Les prédicatrices quaker partirent d'Angleterre pour évangéliser tant en Amérique du Nord qu’en Turquie. Elizabeth Hooten, l'une des premières à venir dans les colonies américaines, effectua deux voyages missionnaires en Nouvelle-Angleterre après ses soixante ans. Les puritains ne toléraient pas les quakers et persécutèrent Hooten en l'emprisonnant, en la privant de nourriture, en la battant et en l'exilant.

 

 

II. La prédication féminine dans l’histoire du Grand Réveil (vers 1725-1770)

 

Les femmes jouèrent un rôle crucial dans ce mouvement, axé sur l'expérience personnelle avec Dieu. Sarah Osborn, pendant le Grand Réveil, dirigea des cultes à Newport, Rhode Island. Le mouvement de réveil était arrivé dans sa ville, Newport, Rhode Island, entre 1766 et 1767. Elle prit l'initiative d'organiser des cultes à son domicile. Ces réunions attirèrent parfois plus de cinq cents participants, mais suscitèrent également de vives critiques. On prétendait qu'elle avait tort d'inclure hommes et femmes dans ces rassemblements et de perturber l'ordre social en permettant aux personnes de couleur d'y participer. Elle justifia son rôle en arguant de l'appel de Dieu, de l'absence d'hommes volontaires et de la préférence de la communauté pour son leadership.

 

Parmi les méthodistes, l’évolution de John Wesley eut des conséquences significatives pour les femmes dans le ministère. Bien que Wesley ait initialement hésité sur le rôle des femmes prédicatrices, des facteurs tels que sa vision du méthodisme comme un mouvement au sein de l'Église d’Angleterre et la conviction d'un « appel extraordinaire » conduisirent à l'autorisation des femmes comme prédicatrices. L'influence de sa mère, Susannah Wesley, a certainement joué un rôle dans la position de Wesley. Elle organisait des réunions chez elle, rassemblant parfois plus de deux cents personnes, d'autres étant refusées faute de place. On peut toutefois noter que Susannah n'a jamais milité explicitement pour le "droit des femmes à prêcher". Elle partageait simplement sa compréhension de l'Évangile et invitait les autres à suivre le même chemin.

 

C’est ainsi que des femmes comme Sarah Crosby et Mary Fletcher, encouragées par Wesley, prêchèrent avec succès à des foules importantes. Elles « prêchaient régulièrement devant des foules de deux ou trois mille personnes dans des salles de bal, des puits de mines, des carrières mais aussi des chapelles. Sara Crosby était généralement en selle dès cinq heures du matin, et on pense qu’elle parcourut ainsi plus de 1500 km en 1777 ». (Ann Brown, Mesdames acceptez nos excuses, La clairière, Québec, 1997, p.12).

-- LIGNES --
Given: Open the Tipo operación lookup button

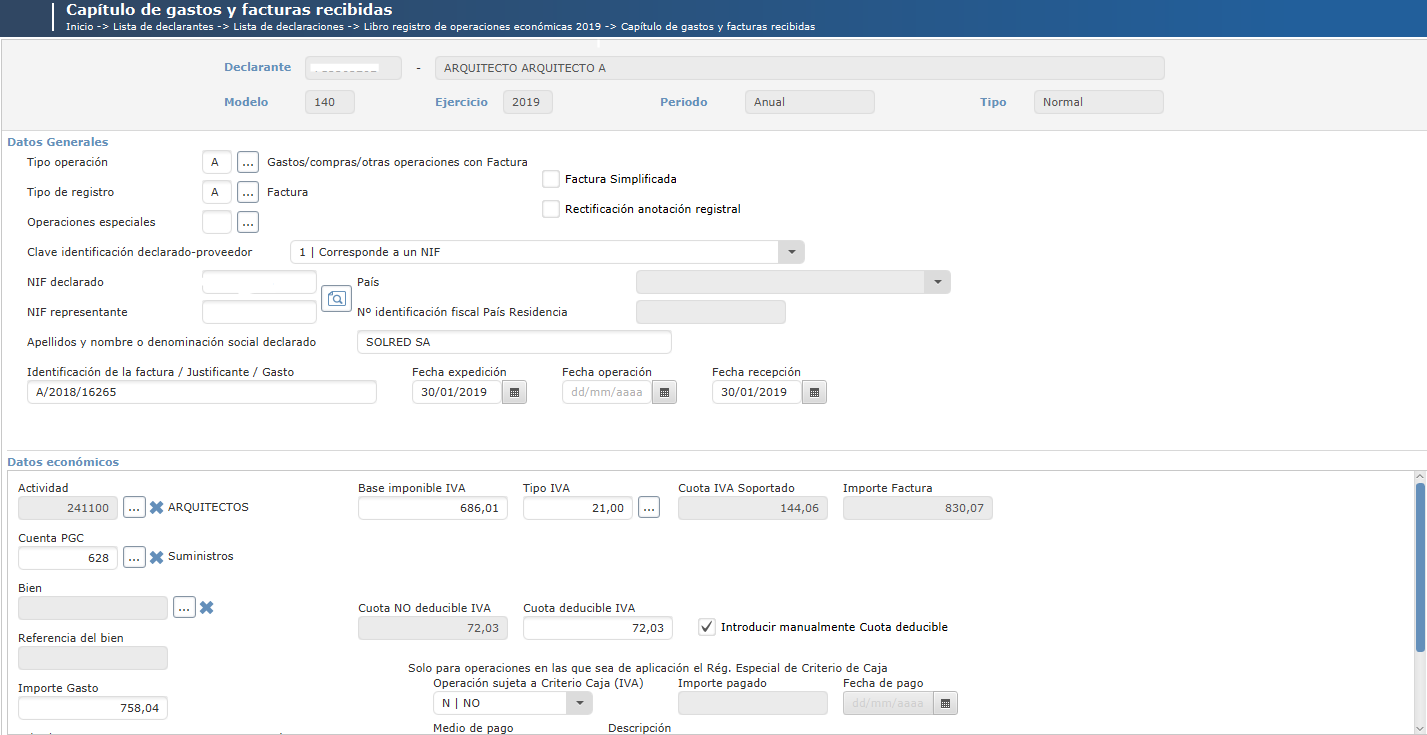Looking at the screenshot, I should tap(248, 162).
--
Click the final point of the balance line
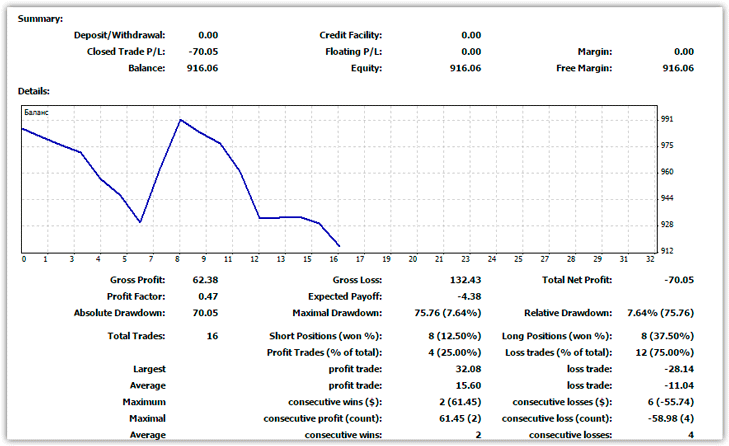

-- CONSIGNE --
Résumez sous forme de liste, s'il vous plaît, le paragraphe du passage fourni qui commence par « Parmi les méthodistes », en conservant ses faits principaux. Appuyez-vous uniquement sur le passage fourni.

-- EN RÉPONSE --
- L'évolution de John Wesley eut des conséquences importantes pour les femmes dans le ministère méthodiste.
- D'abord hésitant, Wesley finit par autoriser les femmes à prêcher, en raison de sa vision du méthodisme comme mouvement au sein de l'Église d'Angleterre et de la conviction d'un « appel extraordinaire ».
- L'influence de sa mère, Susannah Wesley, a certainement joué un rôle dans sa position.
- Susannah organisait chez elle des réunions rassemblant parfois plus de deux cents personnes, d'autres étant refusées faute de place.
- Elle ne milita jamais explicitement pour le droit des femmes à prêcher : elle partageait sa compréhension de l'Évangile et invitait les autres à suivre le même chemin.